_Work order_
Output the data word for word. Begin at its first line and end at the line with "Music [menuitem] (535, 43)".

[Collected data entries]
== Segment start ==
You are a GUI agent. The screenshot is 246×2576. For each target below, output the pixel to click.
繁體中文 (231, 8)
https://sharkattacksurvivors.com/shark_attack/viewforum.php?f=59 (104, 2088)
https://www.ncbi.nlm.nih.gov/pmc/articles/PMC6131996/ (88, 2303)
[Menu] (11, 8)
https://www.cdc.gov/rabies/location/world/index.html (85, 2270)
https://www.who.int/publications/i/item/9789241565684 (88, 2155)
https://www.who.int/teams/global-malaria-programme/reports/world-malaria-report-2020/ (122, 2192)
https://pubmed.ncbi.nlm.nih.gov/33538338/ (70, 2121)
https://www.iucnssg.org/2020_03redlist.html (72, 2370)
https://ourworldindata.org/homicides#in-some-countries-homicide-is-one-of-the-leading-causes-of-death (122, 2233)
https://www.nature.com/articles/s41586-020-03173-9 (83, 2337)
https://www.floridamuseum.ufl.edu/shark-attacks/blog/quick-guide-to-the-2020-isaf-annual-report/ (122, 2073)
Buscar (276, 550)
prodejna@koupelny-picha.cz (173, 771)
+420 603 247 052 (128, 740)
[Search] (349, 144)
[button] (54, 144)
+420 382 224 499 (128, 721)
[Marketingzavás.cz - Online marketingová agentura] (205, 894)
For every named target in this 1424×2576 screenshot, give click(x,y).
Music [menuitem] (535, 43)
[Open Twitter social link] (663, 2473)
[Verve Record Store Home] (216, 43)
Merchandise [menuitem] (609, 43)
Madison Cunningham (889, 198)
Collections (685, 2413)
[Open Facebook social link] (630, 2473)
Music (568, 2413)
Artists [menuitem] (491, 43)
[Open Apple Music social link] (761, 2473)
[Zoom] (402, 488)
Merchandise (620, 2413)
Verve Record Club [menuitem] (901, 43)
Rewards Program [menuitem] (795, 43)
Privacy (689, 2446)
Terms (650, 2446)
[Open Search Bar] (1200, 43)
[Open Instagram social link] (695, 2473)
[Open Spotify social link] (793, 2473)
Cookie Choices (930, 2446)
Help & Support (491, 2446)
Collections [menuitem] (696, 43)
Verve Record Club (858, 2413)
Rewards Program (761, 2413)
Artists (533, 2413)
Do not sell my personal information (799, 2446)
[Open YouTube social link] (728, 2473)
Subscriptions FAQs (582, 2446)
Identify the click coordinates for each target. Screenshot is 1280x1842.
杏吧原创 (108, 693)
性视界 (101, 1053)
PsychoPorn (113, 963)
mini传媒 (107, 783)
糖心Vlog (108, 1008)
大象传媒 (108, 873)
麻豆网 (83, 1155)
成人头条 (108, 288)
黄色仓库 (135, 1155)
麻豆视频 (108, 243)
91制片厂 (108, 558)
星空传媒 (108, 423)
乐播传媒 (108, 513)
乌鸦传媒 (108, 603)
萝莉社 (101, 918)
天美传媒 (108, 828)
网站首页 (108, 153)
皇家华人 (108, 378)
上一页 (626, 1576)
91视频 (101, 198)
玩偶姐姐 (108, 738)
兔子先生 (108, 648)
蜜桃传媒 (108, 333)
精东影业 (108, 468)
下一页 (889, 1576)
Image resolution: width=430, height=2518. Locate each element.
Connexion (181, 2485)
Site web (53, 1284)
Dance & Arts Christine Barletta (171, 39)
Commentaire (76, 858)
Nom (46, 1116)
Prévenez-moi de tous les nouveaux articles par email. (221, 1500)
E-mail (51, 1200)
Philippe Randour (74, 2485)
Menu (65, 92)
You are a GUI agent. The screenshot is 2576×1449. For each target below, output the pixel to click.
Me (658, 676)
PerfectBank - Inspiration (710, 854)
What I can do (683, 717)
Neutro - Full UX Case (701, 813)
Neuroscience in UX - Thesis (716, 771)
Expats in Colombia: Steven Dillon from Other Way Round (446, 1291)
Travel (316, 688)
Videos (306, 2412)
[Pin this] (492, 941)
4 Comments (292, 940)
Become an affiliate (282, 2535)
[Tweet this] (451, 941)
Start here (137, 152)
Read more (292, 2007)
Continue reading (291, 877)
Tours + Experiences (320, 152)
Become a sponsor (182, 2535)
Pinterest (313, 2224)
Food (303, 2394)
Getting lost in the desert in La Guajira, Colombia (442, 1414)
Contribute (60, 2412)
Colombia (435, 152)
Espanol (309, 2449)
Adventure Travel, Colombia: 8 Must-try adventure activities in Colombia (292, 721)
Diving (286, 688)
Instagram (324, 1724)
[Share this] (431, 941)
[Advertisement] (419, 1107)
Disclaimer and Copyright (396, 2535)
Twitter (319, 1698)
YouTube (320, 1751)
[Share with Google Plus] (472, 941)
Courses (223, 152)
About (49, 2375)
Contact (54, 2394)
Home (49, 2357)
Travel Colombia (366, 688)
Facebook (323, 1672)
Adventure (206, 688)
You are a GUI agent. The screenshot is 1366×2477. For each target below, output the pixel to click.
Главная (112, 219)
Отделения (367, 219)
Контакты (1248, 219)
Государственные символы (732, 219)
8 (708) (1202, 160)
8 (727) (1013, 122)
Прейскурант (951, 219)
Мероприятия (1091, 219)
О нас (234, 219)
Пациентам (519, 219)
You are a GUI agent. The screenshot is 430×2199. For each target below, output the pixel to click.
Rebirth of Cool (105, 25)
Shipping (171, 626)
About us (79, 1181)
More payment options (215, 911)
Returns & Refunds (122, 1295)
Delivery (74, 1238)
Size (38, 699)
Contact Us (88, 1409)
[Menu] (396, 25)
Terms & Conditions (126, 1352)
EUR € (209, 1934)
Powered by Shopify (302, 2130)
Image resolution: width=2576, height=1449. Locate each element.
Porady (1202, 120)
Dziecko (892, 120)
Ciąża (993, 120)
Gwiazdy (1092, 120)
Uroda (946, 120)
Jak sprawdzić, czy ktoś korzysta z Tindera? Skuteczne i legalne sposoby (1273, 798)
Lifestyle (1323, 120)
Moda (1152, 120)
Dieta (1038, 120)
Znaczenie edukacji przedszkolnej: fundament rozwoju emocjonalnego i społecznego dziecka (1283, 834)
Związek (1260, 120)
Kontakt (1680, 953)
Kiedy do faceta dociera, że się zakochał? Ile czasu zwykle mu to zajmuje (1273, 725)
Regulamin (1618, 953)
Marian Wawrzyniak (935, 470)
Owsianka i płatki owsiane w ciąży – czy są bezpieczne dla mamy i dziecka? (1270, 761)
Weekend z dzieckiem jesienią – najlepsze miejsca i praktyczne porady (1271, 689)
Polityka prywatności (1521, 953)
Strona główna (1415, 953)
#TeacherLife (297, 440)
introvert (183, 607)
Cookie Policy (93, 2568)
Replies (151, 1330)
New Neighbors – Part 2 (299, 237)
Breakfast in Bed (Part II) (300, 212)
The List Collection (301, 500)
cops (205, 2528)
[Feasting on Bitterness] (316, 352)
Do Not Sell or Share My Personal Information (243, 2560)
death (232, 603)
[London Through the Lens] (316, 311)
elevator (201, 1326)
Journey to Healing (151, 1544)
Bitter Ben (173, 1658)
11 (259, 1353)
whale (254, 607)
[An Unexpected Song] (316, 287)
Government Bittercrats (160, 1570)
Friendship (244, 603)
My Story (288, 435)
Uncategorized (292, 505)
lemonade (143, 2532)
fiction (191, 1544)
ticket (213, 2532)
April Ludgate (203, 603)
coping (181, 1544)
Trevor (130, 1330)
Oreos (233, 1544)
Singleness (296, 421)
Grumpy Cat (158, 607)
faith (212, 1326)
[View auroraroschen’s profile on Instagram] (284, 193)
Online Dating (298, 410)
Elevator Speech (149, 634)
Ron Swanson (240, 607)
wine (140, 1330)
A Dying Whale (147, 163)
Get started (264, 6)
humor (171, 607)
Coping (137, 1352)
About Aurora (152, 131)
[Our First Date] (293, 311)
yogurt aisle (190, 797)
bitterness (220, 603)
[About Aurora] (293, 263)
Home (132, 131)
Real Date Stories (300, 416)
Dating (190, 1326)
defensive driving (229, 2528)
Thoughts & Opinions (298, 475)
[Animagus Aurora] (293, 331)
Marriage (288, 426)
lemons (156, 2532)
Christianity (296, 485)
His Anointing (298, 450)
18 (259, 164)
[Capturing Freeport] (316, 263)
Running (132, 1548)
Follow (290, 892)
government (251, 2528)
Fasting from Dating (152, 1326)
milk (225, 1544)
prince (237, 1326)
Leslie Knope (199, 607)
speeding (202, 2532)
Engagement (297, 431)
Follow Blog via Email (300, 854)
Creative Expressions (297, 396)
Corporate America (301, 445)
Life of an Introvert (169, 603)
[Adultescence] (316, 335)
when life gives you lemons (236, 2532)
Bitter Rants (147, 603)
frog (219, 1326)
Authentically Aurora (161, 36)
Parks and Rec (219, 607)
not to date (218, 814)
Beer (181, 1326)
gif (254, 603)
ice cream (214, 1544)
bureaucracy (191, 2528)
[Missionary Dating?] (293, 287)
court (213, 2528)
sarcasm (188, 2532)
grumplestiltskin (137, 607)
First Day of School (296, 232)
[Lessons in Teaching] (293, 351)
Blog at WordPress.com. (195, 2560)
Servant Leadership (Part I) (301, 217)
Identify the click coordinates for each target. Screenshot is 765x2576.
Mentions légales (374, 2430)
== Segment end ==
_Expected output_
You are a GUI agent. The screenshot is 246×2576. For each target below, output the pixel to click.
繁體中文 (231, 8)
https://sharkattacksurvivors.com/shark_attack/viewforum.php?f=59 (104, 2088)
https://www.ncbi.nlm.nih.gov/pmc/articles/PMC6131996/ (88, 2303)
[Menu] (11, 8)
https://www.cdc.gov/rabies/location/world/index.html (85, 2270)
https://www.who.int/publications/i/item/9789241565684 (88, 2155)
https://www.who.int/teams/global-malaria-programme/reports/world-malaria-report-2020/ (122, 2192)
https://pubmed.ncbi.nlm.nih.gov/33538338/ (70, 2121)
https://www.iucnssg.org/2020_03redlist.html (72, 2370)
https://ourworldindata.org/homicides#in-some-countries-homicide-is-one-of-the-leading-causes-of-death (122, 2233)
https://www.nature.com/articles/s41586-020-03173-9 (83, 2337)
https://www.floridamuseum.ufl.edu/shark-attacks/blog/quick-guide-to-the-2020-isaf-annual-report/ (122, 2073)
Buscar (276, 550)
prodejna@koupelny-picha.cz (173, 771)
+420 603 247 052 (128, 740)
[Search] (349, 144)
[button] (54, 144)
+420 382 224 499 (128, 721)
[Marketingzavás.cz - Online marketingová agentura] (205, 894)
For every named target in this 1424×2576 screenshot, give click(x,y).
Music [menuitem] (535, 43)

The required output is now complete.